2020 ESA Annual Meeting (August 3 - 6)

LB 17 Abstract - Soil nutrients and microbial communities on patch-burn grazing pastures in the northern Great Plains

Jonathan Spiess1, Caley K. Gasch2, Devan Allen McGranahan1 and Benjamin Geaumont3, (1)Range Science, North Dakota State University, Fargo, ND, (2)Soil Science, North Dakota State University, (3)Hettinger Research Extension Center
Background/Question/Methods

Previous patch-burn grazing research has largely overlooked how soil nutrients and microbial communities respond to the combined use of fire and grazing in this context. There is a perception that the use of fire with or without grazing is detrimental to soil nutrient availability in grasslands despite some evidence that their collective impacts do not negatively affect soil nutrient availability. We investigated how soil nutrient availability and microbial communities vary across the time since fire gradient created in patch-burn grazing pastures in southwestern North Dakota. We collected soil samples during the 2018 and 2019 grazing seasons in three patch-burn pastures grazed by cow-calf pairs and three patch-burn pastures grazed by sheep. We sampled four points per patch for sixteen points per pasture. We measured plant available nitrogen (ammonium and nitrate) monthly from June – September of each year and calcium, magnesium, phosphorous, potassium, total carbon, and total nitrogen in July of each year. In 2019, we surveyed microbial abundance and composition of broad taxonomic groups in June and measured relative decomposition activity using litter bags buried from June – September.

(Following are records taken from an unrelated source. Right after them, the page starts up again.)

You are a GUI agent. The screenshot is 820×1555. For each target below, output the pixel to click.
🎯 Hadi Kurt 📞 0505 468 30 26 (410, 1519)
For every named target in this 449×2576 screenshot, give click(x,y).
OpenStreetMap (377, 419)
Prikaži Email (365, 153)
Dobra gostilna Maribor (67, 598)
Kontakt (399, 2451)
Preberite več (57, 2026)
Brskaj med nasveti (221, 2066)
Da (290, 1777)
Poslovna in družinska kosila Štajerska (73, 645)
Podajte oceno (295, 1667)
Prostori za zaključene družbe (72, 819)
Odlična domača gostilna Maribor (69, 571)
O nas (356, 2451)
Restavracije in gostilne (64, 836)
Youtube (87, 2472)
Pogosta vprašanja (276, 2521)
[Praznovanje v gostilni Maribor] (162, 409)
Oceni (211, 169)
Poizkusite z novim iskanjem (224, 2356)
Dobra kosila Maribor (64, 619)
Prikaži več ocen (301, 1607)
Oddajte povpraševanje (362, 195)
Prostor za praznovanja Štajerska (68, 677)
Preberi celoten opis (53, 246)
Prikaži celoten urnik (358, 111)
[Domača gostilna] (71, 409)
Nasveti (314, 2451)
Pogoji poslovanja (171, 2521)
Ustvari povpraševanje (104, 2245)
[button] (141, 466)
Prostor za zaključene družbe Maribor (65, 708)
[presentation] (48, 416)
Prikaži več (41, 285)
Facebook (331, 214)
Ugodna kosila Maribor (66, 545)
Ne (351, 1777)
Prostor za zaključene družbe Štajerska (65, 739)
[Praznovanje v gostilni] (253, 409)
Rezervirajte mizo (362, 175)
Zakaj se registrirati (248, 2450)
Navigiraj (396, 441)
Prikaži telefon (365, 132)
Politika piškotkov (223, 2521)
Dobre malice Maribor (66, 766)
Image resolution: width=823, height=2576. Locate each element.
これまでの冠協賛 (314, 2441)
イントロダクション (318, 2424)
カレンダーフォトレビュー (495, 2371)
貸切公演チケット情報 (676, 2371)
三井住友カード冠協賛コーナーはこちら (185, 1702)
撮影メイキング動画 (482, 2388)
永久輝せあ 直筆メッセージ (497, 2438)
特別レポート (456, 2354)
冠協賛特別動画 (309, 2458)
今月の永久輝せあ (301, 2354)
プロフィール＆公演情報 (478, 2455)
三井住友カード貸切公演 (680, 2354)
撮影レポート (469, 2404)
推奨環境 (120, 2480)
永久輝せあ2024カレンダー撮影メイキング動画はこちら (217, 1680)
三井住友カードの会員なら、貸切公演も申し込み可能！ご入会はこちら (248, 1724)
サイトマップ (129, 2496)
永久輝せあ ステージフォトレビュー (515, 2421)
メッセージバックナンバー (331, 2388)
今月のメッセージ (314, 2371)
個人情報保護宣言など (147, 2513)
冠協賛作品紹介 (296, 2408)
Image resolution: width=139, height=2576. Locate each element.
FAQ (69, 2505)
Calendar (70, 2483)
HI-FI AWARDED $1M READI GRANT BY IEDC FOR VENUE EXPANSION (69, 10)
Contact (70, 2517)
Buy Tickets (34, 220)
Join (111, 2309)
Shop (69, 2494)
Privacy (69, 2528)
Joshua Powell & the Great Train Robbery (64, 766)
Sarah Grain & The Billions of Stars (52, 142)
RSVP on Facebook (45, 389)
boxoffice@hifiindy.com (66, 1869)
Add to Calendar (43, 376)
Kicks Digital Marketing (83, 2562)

We compare nutrient availability, microbial abundance, and relative decomposition activity between patches using mixed-effect regression models and Tukey post-hoc comparisons. We compare the microbial community composition with nutrient availability, soil moisture, and time since fire using multidimensional scaling with post-hoc factor and vector fitting.

Results/Conclusions

Recently burned patches had higher nitrate, total nitrogen, total carbon, potassium, relative decomposition activity, microbial biomass, and soil moisture than patches with two years since fire or patches that had not yet been burned. Time since fire significantly influenced microbial composition with patches that had not yet been burned being significantly different from recently burned patches. Soil moisture, nitrate, potassium, calcium, and total carbon significantly influenced microbial composition. This suggests that patch-burn grazing did not negatively affect the measured soil nutrients or microbial biomass.